BRIEF:
Each line below needs to be returned exactly. Skip any picture.

(Screenshot grounding data)
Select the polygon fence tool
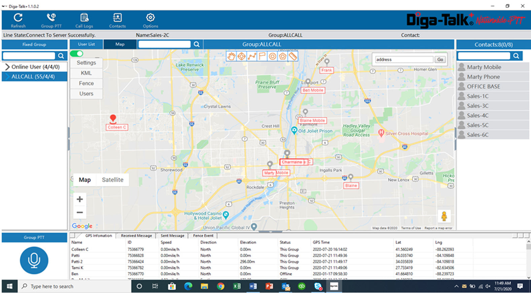531x296 pixels. coord(283,56)
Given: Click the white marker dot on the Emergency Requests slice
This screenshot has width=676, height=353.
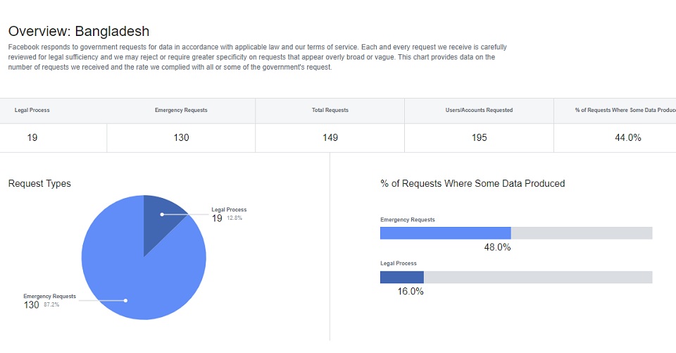Looking at the screenshot, I should tap(125, 301).
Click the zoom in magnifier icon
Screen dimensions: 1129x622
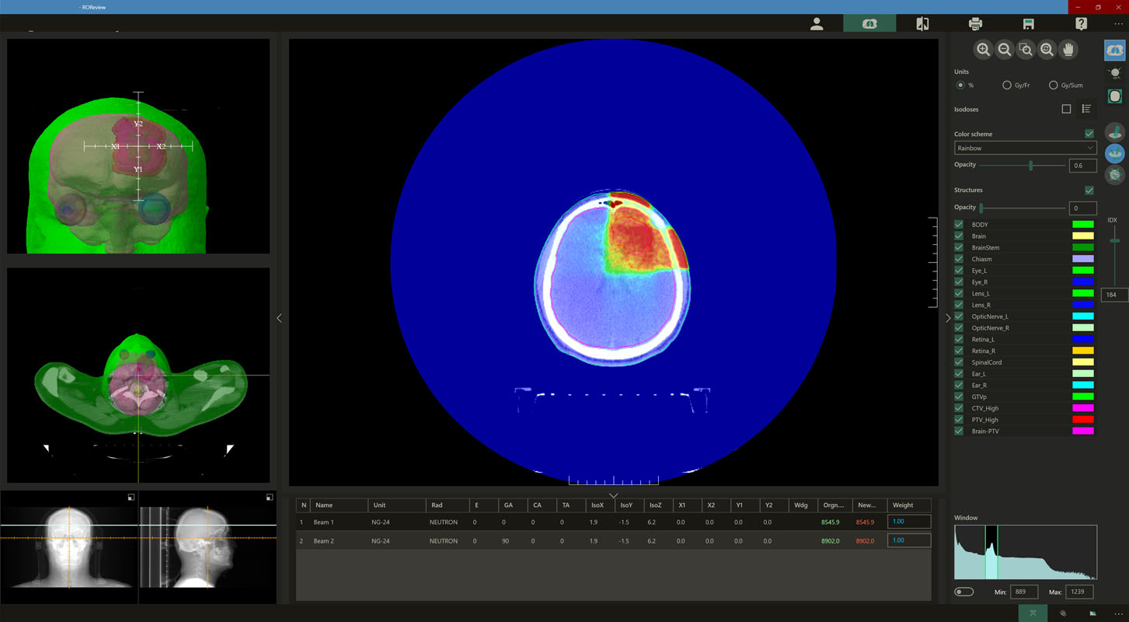pos(983,50)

ANSWER SECTION:
Select the polygon fence tool
531x296 pixels. coord(283,56)
Given: Click the white marker dot on the Emergency Requests slice
This screenshot has width=676, height=353.
Looking at the screenshot, I should tap(125, 301).
Click the zoom in magnifier icon
Screen dimensions: 1129x622
pos(983,50)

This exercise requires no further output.